* Assignment: Look through the material below. Copy every line with the string "thumbnail" in it.

---------- Data listing ----------

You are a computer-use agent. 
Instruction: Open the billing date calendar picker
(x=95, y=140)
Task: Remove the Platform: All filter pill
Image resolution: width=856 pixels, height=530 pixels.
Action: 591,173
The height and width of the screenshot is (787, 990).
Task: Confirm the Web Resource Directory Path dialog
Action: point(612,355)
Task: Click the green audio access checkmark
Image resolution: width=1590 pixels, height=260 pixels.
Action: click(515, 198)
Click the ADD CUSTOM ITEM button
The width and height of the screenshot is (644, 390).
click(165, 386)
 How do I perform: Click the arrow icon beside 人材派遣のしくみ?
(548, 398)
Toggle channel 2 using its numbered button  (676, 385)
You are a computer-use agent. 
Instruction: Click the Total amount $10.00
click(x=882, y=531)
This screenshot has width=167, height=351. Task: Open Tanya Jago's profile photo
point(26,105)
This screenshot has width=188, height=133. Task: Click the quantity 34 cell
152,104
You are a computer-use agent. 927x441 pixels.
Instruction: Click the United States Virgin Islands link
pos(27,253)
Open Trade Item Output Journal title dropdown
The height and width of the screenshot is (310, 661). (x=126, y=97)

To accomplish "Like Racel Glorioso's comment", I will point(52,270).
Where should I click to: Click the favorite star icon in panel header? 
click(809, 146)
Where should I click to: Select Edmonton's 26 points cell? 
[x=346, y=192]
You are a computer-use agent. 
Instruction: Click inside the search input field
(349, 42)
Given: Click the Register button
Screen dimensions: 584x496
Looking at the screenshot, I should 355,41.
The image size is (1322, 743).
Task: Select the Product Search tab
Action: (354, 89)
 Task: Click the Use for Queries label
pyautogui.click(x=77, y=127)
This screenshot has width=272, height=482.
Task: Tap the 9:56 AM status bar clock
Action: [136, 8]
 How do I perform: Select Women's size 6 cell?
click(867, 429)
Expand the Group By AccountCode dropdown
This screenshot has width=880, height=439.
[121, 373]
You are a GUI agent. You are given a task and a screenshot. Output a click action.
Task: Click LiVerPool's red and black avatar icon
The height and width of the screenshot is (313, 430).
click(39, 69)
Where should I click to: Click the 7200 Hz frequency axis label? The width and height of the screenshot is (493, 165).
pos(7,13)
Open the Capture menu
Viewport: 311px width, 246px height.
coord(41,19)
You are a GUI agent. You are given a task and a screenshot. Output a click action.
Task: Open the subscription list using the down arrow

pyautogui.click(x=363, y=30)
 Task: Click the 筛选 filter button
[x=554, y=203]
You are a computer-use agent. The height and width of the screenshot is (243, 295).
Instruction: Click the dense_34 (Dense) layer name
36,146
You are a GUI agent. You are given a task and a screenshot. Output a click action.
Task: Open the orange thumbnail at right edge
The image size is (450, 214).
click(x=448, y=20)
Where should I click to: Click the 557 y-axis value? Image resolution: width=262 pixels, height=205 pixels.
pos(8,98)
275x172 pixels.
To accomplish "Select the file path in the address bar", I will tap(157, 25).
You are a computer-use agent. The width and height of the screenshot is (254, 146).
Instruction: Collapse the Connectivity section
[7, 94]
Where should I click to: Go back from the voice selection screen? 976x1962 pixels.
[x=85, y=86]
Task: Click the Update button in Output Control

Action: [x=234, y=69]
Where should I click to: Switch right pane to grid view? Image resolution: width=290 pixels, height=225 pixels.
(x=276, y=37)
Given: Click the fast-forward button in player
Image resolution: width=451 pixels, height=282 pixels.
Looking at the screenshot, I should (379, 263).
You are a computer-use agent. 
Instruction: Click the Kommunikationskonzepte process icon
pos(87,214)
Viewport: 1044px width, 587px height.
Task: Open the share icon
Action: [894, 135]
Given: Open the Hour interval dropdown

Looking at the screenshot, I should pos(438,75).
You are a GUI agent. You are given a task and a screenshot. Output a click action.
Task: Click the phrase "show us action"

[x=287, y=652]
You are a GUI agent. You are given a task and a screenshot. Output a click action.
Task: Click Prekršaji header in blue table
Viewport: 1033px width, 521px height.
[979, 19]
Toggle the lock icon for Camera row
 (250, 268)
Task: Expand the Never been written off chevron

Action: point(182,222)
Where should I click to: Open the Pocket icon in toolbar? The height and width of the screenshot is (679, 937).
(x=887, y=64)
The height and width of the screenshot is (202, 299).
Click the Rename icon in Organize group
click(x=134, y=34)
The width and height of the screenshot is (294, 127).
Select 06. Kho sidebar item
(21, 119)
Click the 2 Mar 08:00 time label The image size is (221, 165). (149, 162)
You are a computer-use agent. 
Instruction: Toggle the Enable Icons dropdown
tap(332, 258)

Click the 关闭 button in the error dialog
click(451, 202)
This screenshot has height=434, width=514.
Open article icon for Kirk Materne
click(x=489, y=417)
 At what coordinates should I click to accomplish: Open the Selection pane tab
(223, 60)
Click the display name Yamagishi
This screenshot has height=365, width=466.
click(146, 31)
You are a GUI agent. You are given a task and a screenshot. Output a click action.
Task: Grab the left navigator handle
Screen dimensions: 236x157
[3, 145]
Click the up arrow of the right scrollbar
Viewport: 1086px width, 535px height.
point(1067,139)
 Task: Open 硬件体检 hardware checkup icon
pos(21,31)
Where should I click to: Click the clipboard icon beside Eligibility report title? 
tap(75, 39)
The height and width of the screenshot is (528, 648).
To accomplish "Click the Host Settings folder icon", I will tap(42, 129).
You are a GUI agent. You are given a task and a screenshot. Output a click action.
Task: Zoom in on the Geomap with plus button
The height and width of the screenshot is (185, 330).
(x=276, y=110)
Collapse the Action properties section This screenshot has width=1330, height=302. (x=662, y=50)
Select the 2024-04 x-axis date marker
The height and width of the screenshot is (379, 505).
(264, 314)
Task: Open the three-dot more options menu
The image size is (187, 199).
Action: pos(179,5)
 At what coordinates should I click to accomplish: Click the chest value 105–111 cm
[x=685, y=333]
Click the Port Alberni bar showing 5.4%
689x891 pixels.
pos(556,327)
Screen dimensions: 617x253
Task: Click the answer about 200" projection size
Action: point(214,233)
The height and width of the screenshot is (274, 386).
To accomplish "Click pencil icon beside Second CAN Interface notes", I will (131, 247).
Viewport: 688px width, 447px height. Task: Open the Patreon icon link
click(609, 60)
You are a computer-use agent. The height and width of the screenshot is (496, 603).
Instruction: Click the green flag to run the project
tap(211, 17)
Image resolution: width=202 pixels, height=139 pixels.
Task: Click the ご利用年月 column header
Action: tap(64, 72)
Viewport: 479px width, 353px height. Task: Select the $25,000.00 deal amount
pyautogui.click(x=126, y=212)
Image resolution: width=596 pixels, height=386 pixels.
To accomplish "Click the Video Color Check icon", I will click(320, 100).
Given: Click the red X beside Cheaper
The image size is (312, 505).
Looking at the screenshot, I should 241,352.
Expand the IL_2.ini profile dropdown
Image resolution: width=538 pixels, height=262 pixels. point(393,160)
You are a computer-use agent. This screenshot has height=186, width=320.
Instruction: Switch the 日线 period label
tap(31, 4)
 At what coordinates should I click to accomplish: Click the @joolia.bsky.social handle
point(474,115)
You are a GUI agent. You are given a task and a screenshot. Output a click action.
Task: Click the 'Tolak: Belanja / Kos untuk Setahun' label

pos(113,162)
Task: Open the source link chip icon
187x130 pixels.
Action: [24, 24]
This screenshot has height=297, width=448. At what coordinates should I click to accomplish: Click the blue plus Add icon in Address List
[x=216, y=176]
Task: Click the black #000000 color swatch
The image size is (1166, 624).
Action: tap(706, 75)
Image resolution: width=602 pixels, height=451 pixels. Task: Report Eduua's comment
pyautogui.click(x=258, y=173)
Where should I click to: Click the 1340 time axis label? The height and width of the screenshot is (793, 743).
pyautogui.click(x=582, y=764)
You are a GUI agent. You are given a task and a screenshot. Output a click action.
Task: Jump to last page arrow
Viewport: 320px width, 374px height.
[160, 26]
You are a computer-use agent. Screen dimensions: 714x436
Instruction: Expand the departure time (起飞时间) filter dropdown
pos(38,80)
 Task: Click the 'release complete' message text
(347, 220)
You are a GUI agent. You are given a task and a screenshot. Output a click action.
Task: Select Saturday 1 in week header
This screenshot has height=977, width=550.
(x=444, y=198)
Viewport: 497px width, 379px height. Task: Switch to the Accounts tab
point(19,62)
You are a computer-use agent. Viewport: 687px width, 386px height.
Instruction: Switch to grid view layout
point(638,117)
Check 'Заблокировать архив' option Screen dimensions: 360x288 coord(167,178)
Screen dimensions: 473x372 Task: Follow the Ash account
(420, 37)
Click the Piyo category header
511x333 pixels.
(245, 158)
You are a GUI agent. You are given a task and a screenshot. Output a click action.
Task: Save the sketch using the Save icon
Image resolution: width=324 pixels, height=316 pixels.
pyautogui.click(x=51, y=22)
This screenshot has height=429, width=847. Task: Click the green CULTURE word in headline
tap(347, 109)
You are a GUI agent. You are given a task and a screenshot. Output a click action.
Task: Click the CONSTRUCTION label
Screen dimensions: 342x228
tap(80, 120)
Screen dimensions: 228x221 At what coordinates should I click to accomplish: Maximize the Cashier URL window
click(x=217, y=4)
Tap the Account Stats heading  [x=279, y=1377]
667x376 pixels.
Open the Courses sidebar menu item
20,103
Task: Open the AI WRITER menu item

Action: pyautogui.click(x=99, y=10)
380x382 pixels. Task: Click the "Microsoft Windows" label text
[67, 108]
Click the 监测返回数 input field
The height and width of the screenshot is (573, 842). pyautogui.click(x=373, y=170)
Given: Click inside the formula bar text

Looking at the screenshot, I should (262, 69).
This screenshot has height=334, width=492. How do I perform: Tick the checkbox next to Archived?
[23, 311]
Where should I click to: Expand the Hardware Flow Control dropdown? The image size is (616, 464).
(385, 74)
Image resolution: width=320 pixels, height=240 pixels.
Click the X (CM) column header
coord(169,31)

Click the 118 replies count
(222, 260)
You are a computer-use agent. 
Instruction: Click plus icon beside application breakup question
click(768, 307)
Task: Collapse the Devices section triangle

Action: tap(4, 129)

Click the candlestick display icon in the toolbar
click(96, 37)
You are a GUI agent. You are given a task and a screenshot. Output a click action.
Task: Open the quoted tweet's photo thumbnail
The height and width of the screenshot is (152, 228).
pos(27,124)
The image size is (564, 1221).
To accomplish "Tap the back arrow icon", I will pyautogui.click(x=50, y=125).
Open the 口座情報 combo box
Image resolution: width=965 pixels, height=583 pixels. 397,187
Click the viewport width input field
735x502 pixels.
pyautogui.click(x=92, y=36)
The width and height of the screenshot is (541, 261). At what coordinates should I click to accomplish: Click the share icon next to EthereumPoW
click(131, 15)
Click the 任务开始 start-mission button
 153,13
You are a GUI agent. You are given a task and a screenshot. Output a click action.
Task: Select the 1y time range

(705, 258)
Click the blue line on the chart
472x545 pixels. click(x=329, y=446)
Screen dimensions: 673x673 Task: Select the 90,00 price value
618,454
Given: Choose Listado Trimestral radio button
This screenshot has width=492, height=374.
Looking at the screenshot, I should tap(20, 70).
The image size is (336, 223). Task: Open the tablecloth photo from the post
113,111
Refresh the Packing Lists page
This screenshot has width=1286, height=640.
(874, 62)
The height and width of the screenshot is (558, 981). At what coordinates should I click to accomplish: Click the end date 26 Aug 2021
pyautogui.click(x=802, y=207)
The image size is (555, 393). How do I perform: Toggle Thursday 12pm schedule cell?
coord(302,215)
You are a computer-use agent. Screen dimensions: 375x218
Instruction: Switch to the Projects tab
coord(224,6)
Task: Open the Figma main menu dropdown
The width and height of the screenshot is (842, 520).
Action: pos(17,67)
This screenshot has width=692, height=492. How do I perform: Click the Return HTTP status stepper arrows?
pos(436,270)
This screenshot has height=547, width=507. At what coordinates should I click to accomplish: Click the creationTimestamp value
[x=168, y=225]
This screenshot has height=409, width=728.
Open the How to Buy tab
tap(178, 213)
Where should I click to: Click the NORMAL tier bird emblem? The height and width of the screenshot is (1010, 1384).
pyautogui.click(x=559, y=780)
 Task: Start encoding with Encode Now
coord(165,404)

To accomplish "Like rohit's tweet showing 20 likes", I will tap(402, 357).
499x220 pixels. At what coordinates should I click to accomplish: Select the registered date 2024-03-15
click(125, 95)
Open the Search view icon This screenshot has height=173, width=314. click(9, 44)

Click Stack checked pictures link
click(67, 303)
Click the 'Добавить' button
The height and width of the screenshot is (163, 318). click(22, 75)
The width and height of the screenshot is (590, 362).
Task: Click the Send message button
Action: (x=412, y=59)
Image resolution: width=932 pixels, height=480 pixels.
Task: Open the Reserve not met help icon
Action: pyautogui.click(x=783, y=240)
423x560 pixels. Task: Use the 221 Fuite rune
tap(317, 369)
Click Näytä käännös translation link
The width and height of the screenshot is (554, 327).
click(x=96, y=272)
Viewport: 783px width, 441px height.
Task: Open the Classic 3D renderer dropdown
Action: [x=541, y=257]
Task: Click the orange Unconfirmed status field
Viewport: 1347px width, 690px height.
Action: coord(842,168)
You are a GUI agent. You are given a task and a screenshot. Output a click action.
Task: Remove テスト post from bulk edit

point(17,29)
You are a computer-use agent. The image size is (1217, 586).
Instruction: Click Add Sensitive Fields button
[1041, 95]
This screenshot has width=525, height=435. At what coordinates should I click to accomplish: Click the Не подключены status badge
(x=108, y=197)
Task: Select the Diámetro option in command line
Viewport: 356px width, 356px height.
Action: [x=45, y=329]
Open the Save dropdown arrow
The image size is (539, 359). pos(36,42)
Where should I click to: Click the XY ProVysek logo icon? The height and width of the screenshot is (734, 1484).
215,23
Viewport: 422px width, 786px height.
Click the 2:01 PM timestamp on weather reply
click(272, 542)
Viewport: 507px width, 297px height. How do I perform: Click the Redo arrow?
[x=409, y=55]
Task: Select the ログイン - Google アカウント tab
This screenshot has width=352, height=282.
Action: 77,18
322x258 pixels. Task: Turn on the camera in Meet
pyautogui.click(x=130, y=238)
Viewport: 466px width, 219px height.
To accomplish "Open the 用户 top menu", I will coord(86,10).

----------

* Answer:
Task: Open the orange thumbnail at right edge
Task: Open the quoted tweet's photo thumbnail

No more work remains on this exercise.